Yogi, I've heard of being frugal but this goes way beyond...........









Great idea.....


----------



## Nicholas Savatgy (Dec 17, 2008)

Posted By Lawrence Wallace on 30 Jan 2010 10:15 PM 
When we buy pizza they put a little three legged spacer in to keep the pizza from flopping around an hitting the box top.

Some of them were in the junk drawer in the kitchen so got them out and turned them into tables with umbrellas using one of those little umbrellas they put in drinks at bars. cut the legs off, drilled a hole in the top of the table. I sprayed the umbrella with clear urethane to give it strength. 











Doesn't look to bad and you will have an excuse to go to bars once in a while for building materials. 
Very good ideal, too bad im not a bar person? but maybe i can get umbrellas thru my local stip joint?.........















...........


----------



## aceinspp (Jan 2, 2008)

Only problem is I have not seen the plastic looking piece being put in the Pizza boxes any longer especially around here. Good Idea tho. Later RJD


----------



## ThinkerT (Jan 2, 2008)

Your lucky you had the round ones - the last pizza joint I worked at that used them had the little triangular ones - and they weren't even right triangles!
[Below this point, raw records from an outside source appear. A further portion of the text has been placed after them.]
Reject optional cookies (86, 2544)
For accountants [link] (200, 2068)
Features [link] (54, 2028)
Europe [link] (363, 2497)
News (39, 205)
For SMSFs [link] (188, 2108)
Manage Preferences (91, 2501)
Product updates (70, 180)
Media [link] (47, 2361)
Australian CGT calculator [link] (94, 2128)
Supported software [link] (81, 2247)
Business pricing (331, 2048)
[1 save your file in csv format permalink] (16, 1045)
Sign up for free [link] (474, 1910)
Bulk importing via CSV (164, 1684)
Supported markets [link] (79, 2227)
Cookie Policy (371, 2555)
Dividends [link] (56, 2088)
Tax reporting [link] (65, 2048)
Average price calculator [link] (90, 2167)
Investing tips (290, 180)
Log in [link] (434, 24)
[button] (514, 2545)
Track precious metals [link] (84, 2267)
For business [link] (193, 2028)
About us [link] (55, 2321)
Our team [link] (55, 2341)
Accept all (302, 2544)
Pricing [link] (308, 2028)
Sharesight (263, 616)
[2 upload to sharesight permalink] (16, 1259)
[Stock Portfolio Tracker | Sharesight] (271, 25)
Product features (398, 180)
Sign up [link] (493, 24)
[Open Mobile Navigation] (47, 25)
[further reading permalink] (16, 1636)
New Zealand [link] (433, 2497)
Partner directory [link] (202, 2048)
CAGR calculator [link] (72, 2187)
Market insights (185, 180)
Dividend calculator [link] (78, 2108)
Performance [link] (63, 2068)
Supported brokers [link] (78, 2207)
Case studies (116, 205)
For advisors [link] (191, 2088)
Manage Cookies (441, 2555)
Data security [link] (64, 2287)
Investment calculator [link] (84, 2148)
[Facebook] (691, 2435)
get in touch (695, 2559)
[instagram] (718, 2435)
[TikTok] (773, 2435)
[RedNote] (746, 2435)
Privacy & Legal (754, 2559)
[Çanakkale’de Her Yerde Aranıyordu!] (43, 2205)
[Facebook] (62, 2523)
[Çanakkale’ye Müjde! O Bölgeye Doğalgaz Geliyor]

I did snip a few of them apart and use the pieces for table legs, though.


----------



## Tom Thornton (Nov 18, 2008)

R J That's because they probably don't know how to make pizza in GA. Unless some guy moved there from Chicago.


----------



## aceinspp (Jan 2, 2008)

Tom: WELL Later RJD


----------



## Biblegrove RR (Jan 4, 2008)

very cool, thanks for the idea.


----------



## neals645 (Apr 7, 2008)

Posted By Tom Thornton on 08 Feb 2010 07:31 PM 

R J That's because they probably don't know how to make pizza in GA. Unless some guy moved there from Chicago. 
Hey, da best pizza comes from NY. Chicago's not bad, tho, 'long as you avoid that deep dish c***.


----------



## Tom Thornton (Nov 18, 2008)

I might have to go along with you on that. The best pizza I ever had was in Central Islip NY off of a luch wagon waiting to unload at a grocery wherhouse. I do not like deep dish only thin crust. And we get the tables on our pizza here in Illinois.


----------



## Biblegrove RR (Jan 4, 2008)

well, I have never had NY Pizza and have absolutely no interest in EVER visiting! lol From Chicago and have Giordano's at least twice a year. the deeeeep disch with tons of Garlic is good but.... St. Louis Pizza uses Provel cheese! Orgasmic mix of Provolone and Mozzerella, it's square, thin and from Heaven. 
WORD


----------